→ Problem to work on: Every line below that contains "computer" is to be copied.

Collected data
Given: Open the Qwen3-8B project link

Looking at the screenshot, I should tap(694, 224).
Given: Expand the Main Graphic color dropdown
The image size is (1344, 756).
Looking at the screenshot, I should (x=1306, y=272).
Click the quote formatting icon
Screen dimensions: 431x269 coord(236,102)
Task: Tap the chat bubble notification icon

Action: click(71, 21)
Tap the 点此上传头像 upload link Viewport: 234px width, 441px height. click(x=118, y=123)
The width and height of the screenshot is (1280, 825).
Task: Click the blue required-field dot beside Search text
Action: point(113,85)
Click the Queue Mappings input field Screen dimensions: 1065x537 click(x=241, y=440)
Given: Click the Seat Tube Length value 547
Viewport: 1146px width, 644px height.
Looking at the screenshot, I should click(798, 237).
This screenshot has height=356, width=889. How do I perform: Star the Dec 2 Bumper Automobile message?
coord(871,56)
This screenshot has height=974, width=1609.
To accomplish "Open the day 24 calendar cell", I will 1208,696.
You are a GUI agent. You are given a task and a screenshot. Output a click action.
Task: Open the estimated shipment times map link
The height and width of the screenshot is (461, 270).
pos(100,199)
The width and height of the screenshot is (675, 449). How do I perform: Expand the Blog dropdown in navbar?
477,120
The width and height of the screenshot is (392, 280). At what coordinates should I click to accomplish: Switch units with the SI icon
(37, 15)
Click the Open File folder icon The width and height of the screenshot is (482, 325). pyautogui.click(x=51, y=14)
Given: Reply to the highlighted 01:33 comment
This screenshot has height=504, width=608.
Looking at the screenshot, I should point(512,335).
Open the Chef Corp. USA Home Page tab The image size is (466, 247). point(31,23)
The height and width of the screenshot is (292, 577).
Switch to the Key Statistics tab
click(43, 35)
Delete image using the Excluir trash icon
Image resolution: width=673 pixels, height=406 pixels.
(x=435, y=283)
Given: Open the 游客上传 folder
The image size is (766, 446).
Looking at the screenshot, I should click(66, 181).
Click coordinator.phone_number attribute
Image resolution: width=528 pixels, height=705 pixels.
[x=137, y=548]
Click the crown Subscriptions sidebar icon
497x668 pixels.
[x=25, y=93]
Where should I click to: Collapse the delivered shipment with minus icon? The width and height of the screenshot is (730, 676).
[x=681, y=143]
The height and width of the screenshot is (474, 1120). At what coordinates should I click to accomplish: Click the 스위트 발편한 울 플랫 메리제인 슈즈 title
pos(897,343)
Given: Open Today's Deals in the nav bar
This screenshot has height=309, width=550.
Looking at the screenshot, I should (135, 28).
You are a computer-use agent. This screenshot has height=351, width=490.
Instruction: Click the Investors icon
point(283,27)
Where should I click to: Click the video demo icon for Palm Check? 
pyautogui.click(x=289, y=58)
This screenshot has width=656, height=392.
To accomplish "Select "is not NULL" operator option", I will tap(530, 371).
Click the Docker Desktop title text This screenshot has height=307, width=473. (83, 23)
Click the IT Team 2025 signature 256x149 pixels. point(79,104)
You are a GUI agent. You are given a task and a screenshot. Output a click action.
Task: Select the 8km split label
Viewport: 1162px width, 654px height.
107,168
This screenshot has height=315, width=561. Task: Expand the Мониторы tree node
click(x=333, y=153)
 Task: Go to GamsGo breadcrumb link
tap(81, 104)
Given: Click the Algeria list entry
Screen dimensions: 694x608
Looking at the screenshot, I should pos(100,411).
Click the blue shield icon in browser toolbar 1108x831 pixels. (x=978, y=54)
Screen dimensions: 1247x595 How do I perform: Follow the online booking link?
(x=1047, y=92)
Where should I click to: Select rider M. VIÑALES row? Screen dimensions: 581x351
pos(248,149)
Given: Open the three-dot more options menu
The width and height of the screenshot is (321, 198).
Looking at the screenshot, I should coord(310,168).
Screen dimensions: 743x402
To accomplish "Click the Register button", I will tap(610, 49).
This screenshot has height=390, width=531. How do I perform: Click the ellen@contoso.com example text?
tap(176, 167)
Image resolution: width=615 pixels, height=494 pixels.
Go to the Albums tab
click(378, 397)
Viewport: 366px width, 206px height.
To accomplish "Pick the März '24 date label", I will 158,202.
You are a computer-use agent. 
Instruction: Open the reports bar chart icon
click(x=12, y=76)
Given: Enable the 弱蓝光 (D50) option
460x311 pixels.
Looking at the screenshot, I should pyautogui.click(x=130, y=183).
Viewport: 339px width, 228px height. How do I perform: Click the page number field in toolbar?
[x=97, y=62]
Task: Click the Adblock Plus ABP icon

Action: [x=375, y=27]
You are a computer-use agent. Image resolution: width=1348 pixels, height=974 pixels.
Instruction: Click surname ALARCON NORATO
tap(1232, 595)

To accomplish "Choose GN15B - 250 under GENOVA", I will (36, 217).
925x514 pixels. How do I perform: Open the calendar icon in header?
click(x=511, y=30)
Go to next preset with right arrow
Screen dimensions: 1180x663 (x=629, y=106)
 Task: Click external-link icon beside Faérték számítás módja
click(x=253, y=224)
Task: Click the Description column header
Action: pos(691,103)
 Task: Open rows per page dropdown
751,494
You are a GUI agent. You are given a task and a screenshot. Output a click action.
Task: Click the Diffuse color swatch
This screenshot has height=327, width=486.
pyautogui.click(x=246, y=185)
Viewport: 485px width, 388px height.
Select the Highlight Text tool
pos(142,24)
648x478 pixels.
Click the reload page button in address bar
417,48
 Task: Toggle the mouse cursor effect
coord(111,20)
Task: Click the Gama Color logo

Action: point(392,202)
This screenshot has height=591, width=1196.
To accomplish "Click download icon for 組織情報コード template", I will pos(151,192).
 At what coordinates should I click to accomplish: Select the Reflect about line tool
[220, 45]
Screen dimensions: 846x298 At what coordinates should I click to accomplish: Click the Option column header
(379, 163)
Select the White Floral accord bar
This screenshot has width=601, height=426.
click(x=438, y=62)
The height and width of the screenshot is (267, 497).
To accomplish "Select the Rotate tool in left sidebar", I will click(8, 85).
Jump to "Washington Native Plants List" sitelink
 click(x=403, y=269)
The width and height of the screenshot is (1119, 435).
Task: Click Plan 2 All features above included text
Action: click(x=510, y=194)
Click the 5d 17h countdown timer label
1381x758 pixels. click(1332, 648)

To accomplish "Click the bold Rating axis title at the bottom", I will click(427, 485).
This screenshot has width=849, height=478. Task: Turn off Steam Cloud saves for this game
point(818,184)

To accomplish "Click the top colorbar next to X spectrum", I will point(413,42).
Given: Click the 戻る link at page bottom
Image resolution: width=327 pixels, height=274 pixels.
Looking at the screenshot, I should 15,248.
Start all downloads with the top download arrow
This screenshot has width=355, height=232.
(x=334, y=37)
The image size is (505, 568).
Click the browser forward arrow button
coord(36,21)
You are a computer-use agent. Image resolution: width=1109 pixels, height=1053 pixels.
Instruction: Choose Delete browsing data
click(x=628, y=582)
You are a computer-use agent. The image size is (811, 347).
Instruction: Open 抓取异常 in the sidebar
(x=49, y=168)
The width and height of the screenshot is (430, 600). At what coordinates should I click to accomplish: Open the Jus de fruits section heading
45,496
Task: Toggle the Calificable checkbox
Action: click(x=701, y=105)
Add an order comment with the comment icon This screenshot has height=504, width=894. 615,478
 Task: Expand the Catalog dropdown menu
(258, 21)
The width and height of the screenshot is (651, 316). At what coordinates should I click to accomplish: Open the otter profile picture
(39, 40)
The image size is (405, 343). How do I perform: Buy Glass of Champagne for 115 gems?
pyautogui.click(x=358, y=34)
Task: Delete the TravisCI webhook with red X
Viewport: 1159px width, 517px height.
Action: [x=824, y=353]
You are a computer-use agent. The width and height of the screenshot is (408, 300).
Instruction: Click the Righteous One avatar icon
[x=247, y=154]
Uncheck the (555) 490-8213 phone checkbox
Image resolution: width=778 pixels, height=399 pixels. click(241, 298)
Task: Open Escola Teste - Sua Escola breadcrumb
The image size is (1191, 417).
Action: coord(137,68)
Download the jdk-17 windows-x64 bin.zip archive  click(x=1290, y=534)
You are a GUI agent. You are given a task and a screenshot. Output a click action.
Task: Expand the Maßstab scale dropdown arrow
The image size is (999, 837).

→ Answer section:
You are a computer-use agent. This screenshot has height=351, width=490.
You are a computer-use agent. 
You are a computer-use agent. Image resolution: width=1348 pixels, height=974 pixels.
You are a computer-use agent. Image resolution: width=1109 pixels, height=1053 pixels.
You are a computer-use agent. The image size is (811, 347).
You are a computer-use agent. The width and height of the screenshot is (408, 300).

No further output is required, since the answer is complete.